[<prev] [next>] [<thread-prev] [thread-next>] [day] [month] [year] [list]
Message-ID: <YnkaUk0mZNuPsZ5r@phenom.ffwll.local>
Date: Mon, 9 May 2022 15:42:42 +0200
From: Daniel Vetter <daniel@...ll.ch>
To: Dmitry Osipenko <dmitry.osipenko@...labora.com>
Cc: Daniel Stone <daniel@...ishbar.org>,
Thomas Zimmermann <tzimmermann@...e.de>,
David Airlie <airlied@...ux.ie>,
Gerd Hoffmann <kraxel@...hat.com>,
Gurchetan Singh <gurchetansingh@...omium.org>,
Chia-I Wu <olvaffe@...il.com>,
Daniel Almeida <daniel.almeida@...labora.com>,
Gert Wollny <gert.wollny@...labora.com>,
Gustavo Padovan <gustavo.padovan@...labora.com>,
Tomeu Vizoso <tomeu.vizoso@...labora.com>,
Maarten Lankhorst <maarten.lankhorst@...ux.intel.com>,
Maxime Ripard <mripard@...nel.org>,
Rob Herring <robh@...nel.org>,
Steven Price <steven.price@....com>,
Alyssa Rosenzweig <alyssa.rosenzweig@...labora.com>,
Rob Clark <robdclark@...il.com>,
Emil Velikov <emil.l.velikov@...il.com>,
Robin Murphy <robin.murphy@....com>,
Dmitry Osipenko <digetx@...il.com>,
linux-kernel@...r.kernel.org, dri-devel@...ts.freedesktop.org,
virtualization@...ts.linux-foundation.org
Subject: Re: [PATCH v4 10/15] drm/shmem-helper: Take reservation lock instead
of drm_gem_shmem locks
On Fri, May 06, 2022 at 01:49:12AM +0300, Dmitry Osipenko wrote:
> On 5/5/22 11:12, Daniel Vetter wrote:
> > On Wed, May 04, 2022 at 06:56:09PM +0300, Dmitry Osipenko wrote:
> >> On 5/4/22 11:21, Daniel Vetter wrote:
> >> ...
> >>>>> - Maybe also do what you suggest and keep a separate lock for this, but
> >>>>> the fundamental issue is that this doesn't really work - if you share
> >>>>> buffers both ways with two drivers using shmem helpers, then the
> >>>>> ordering of this vmap_count_mutex vs dma_resv_lock is inconsistent and
> >>>>> you can get some nice deadlocks. So not a great approach (and also the
> >>>>> reason why we really need to get everyone to move towards dma_resv_lock
> >>>>> as _the_ buffer object lock, since otherwise we'll never get a
> >>>>> consistent lock nesting hierarchy).
> >>>>
> >>>> The separate locks should work okay because it will be always the
> >>>> exporter that takes the dma_resv_lock.
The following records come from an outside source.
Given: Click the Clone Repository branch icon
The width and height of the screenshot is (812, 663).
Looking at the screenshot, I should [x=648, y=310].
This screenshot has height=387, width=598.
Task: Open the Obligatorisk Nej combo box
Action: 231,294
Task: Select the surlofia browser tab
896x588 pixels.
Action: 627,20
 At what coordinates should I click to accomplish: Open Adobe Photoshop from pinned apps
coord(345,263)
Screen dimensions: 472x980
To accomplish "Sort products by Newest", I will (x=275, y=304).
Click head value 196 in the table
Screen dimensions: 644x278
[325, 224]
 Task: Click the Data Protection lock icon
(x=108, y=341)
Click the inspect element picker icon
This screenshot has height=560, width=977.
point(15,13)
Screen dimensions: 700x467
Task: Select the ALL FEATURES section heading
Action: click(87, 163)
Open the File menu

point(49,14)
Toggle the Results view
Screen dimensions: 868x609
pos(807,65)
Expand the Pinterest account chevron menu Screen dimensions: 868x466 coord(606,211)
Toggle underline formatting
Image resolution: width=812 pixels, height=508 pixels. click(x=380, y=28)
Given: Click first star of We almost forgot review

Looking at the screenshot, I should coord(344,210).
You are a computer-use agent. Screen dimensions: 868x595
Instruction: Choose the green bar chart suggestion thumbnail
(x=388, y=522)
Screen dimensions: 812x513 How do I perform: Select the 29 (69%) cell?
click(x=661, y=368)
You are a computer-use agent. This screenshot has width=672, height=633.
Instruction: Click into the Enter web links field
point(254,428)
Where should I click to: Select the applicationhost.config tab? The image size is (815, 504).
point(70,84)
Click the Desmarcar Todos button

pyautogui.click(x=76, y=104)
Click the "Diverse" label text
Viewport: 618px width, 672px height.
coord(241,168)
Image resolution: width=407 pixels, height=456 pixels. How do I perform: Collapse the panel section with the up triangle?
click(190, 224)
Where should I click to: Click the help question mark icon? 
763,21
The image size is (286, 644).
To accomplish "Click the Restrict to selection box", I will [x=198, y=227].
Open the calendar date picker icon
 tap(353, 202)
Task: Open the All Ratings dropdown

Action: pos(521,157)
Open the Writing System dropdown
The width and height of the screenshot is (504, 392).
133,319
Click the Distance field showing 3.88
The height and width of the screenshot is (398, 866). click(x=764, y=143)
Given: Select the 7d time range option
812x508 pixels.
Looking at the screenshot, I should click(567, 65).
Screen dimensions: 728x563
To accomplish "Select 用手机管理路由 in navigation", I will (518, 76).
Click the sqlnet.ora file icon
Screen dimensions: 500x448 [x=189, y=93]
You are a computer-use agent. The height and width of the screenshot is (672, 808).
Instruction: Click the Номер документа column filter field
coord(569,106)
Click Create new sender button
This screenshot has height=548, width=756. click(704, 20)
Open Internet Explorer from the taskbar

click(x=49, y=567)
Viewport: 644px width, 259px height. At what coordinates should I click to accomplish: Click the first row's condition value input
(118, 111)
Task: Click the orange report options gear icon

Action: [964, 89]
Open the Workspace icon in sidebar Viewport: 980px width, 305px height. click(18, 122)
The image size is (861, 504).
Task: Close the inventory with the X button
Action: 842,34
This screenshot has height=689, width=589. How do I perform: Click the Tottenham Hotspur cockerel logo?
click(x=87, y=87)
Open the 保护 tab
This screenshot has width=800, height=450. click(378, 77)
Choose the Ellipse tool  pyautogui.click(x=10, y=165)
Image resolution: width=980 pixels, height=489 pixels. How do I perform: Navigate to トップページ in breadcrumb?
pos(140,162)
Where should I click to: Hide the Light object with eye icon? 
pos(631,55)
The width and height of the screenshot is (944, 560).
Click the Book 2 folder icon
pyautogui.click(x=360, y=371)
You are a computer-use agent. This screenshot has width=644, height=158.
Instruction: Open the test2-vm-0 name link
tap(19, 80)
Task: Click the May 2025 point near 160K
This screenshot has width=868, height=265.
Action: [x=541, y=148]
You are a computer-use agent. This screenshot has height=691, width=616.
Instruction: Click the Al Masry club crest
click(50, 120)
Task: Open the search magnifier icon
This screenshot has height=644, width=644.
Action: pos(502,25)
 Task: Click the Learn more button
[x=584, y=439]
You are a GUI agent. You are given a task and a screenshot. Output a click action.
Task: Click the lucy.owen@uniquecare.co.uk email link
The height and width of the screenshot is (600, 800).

But I agree that it's less ideal
> >>>> than defining the new rules for dma-bufs since sometime you will take
> >>>> the resv lock and sometime not, potentially hiding bugs related to lockings.
> >>>
> >>> That's the issue, some importers need to take the dma_resv_lock for
> >>> dma_buf_vmap too (e.g. to first nail the buffer in place when it's a
> >>> dynamic memory manager). In practice it'll work as well as what we have
> >>> currently, which is similarly inconsistent, except with per-driver locks
> >>> instead of shared locks from shmem helpers or dma-buf, so less obvious
> >>> that things are inconsistent.
> >>>
> >>> So yeah if it's too messy maybe the approach is to have a separate lock
> >>> for vmap for now, land things, and then fix up dma_buf_vmap in a follow up
> >>> series.
> >>
> >> The amdgpu driver was the fist who introduced the concept of movable
> >> memory for dma-bufs. Now we want to support it for DRM SHMEM too. For
> >> both amdgpu ttm and shmem drivers we will want to hold the reservation
> >> lock when we're touching moveable buffers. The current way of denoting
> >> that dma-buf is movable is to implement the pin/unpin callbacks of the
> >> dma-buf ops, should be doable for shmem.
> >
> > Hm that sounds like a bridge too far? I don't think we want to start
> > adding moveable dma-bufs for shmem, thus far at least no one asked for
> > that. Goal here is just to streamline the locking a bit and align across
> > all the different ways of doing buffers in drm.
> >
> > Or do you mean something else and I'm just completely lost?
>
> I'm talking about aligning DRM locks with the dma-buf locks. The problem
> is that the convention of dma-bufs isn't specified yet. In particular
> there is no convention for the mapping operations.
>
> If we want to switch vmapping of shmem to use reservation lock, then
> somebody will have to hold this lock for dma_buf_vmap() and the locking
> convention needs to be specified firmly.
Ah yes that makes sense.
> In case of dynamic buffers, we will also need to specify whether
> dma_buf_vmap() should imply the implicit pinning by exporter or the
> buffer must be pinned explicitly by importer before dma_buf_vmap() is
> invoked.
>
> Perhaps I indeed shouldn't care about this for this patchset. The
> complete locking model of dma-bufs must be specified first.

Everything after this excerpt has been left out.